Accusing the television industry of evading the intent of congressional legislation, a key lawmaker urged the Federal Communications Commission on Wednesday to require broadcasters to air at least three hours a week of educational programming for children.
Rep. Edward J. Markey (D-Mass.), ranking minority member of the Commerce subcommittee on telecommunications and finance, said the TV industry's response to congressional legislation designed to improve children's programming has been "pathetic." Children's television, he said, is "the video equivalent of Twinkies: Kids like it, but it lacks any intellectual nutritional benefit."
Markey, who was joined at a Capitol press conference by Sen. Dianne Feinstein (D-Calif.), called on the FCC to adopt new rules, now being considered by the agency, that would mandate a minimum level of educational programming and make it more difficult for broadcasters to continue such practices as counting reruns of "The Flintstones" or "The Jetsons" cartoons as educational fare.
According to Sen. Joseph I. Lieberman (D-Conn.), a Cincinnati TV station listed a Phil Donahue talk show on parents who allow their teen-agers to have sex at home as a program that fulfilled the requirements of the legislation.
In the past, broadcasters have said they already air more than three hours of educational programming a week and that to force them to meet a federal mandate would be an unreasonable financial burden and an infringement upon their First Amendment rights.
The FCC has been struggling to formulate new guidelines to ensure that broadcasters comply with the 1990 Children's Television Act, which made educational programming for children a criterion for renewal of broadcast licenses but failed to specify minimum amounts of air time.

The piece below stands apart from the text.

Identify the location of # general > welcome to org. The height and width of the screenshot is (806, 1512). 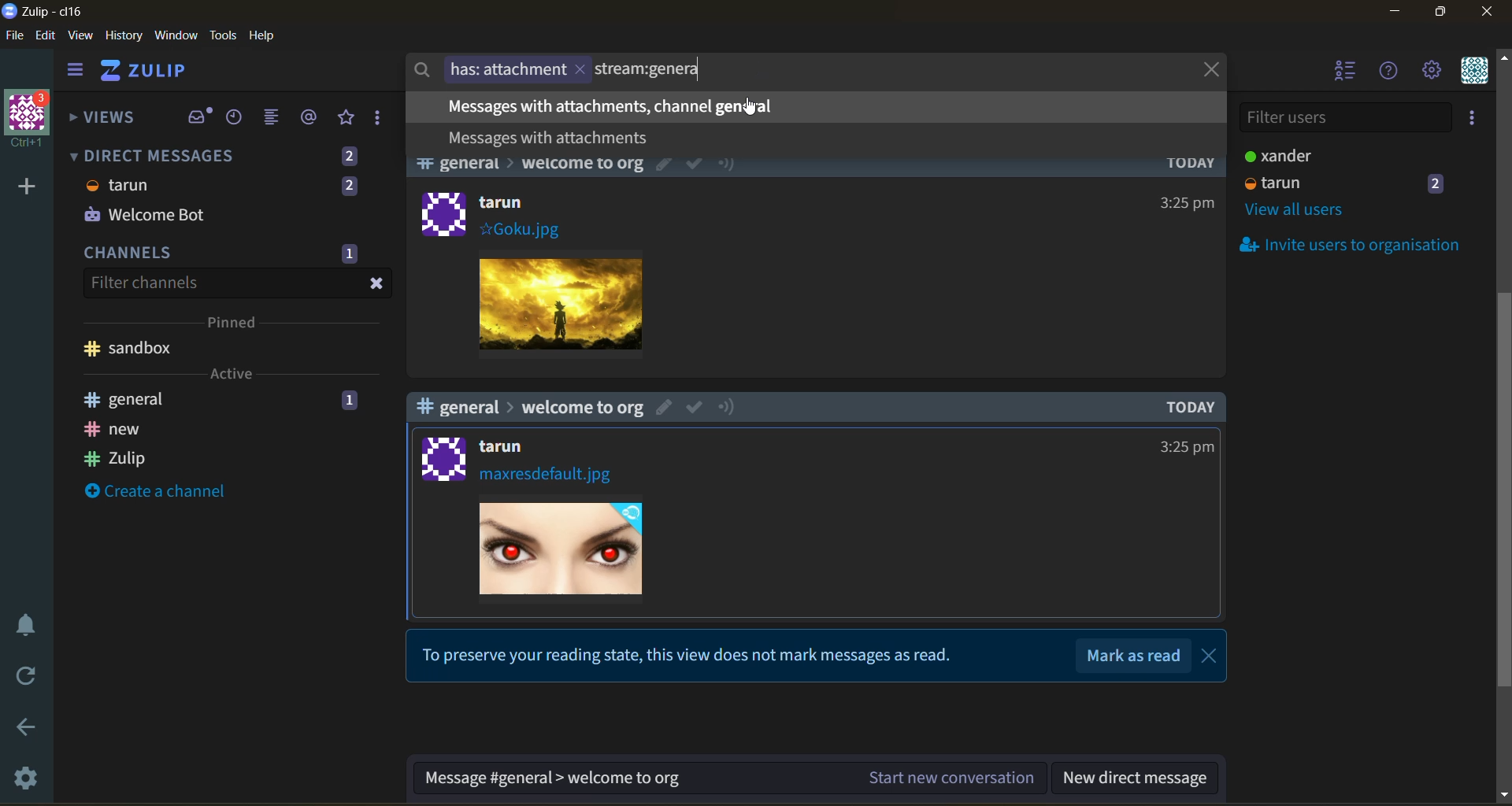
(529, 405).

If approved, the FCC regulations would require broadcasters to air three hours a week--and up to five hours a week in the future--of educational or informative programming. The rules would also be more specific about what qualifies as educational or informative television and would require that those programs be aired between 6 a.m. and 11 p.m.

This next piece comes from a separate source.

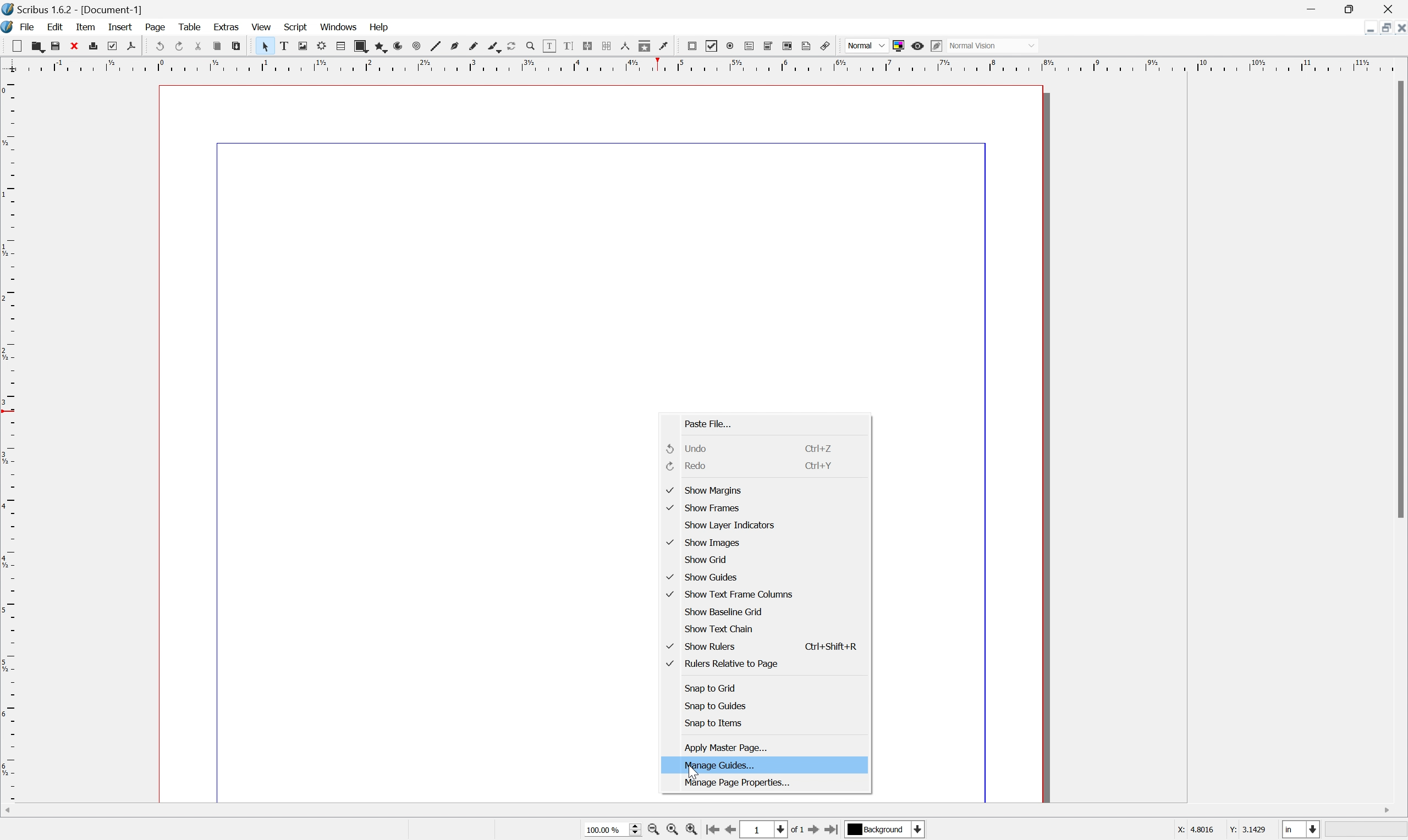  Describe the element at coordinates (917, 46) in the screenshot. I see `preview mode` at that location.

The industry, Feinstein said, will not police itself. "The time has really come to take action to see that the Children's Television Act of 1990 is carried out."

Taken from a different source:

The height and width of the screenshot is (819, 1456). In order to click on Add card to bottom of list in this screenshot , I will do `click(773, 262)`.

A spokesman for NBC said that the network currently airs 2 1/2 hours a week of nonviolent programs aimed at children and that their affiliates broadcast an additional half-hour a week. Martin Franks, CBS' senior lobbyist in Washington, declined to comment.
According to the FCC, the amount of children's educational programming aired on NBC, ABC and CBS has dropped from an average of 11 hours a week in 1981 to two hours in 1990.
The news conference was held to drum up public support for the new regulations, which must be approved by a majority of the FCC's five members. The panel will take comments on the proposals during the next month and could decide on the rules as early as mid-November.
Action for Children's Television founder Peggy Charren, who last month was awarded the Presidential Medal of Freedom on behalf of her efforts to improve children's programs, said that if the new regulations are not approved, "then the FCC will be responsible for the biggest sellout to vested interests in the history of broadcasting."
National Parent-Teacher Assn. President-elect Lois Jean White added: "It's time to turn the wasteland into the promise-land."